With the bye, Burroughs can rest in Iowa City until Sunday night, while the other wrestlers in his division battle through a bracket for the right to face him in a best-of-three finals.

Burroughs said he previously suggested a possible division switch to Taylor.

“But I never wanted for him to feel disrespected by me as a competitor,” said Burroughs, who cherishes rivalry, having read a few books on the Lakers-Celtics 1980s battles. “I want to be teammates with him.

“Obviously it’s difficult wrestling me, I’m one of the best wrestlers in the world, but I think that [Taylor] can be a World champion. I think he can be an Olympic champion. For a long time, I bet he was kind of embarrassed to make this move, because he didn’t want to be deemed a quitter, unsuccessful.

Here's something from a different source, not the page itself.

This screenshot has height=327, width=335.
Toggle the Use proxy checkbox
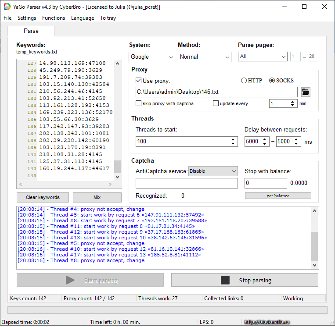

All right, you moved up because you couldn’t beat Burroughs anymore. But really, I don’t think there’s any truth to that. You want to make a team. It’s simple. … You do what you’ve got to do to put yourself in the best position to win. So I respect him for his decision, and we’ll be best friends.”

Who’s left to challenge Burroughs?

The biggest threat left is probably Andrew Howe, who was Burroughs’ finals opponent at the 2012 trials, withdrawing with a knee injury after losing the first match four years ago.

“Everything comes full circle,” Burroughs said.

Perhaps the most intriguing man is Nick Marable, the only American to beat Burroughs in 124 senior matches since 2011. But that win, 4-4 on a tiebreaker, came two years ago, and Marable failed to make the 2015 World Championships team in another division.

Then there are three more two-time NCAA champions, including reigning NCAA Wrestler of the Year Alex DieringerIsaiah Martinez and Chris Perry, who could all enter the 74kg bracket.

Don’t expect the absences of Burroughs’ two biggest rivals to faze him Sunday.

“I saw a quote by Larry Bird, and he said, the best part about winning the championship was knowing that Magic Johnson was in the other locker room crying,” Burroughs said. “I’m a nice guy off the mat. When I step on the mat, it’s kill or be killed. And someone’s got to die, and I’m not dying.”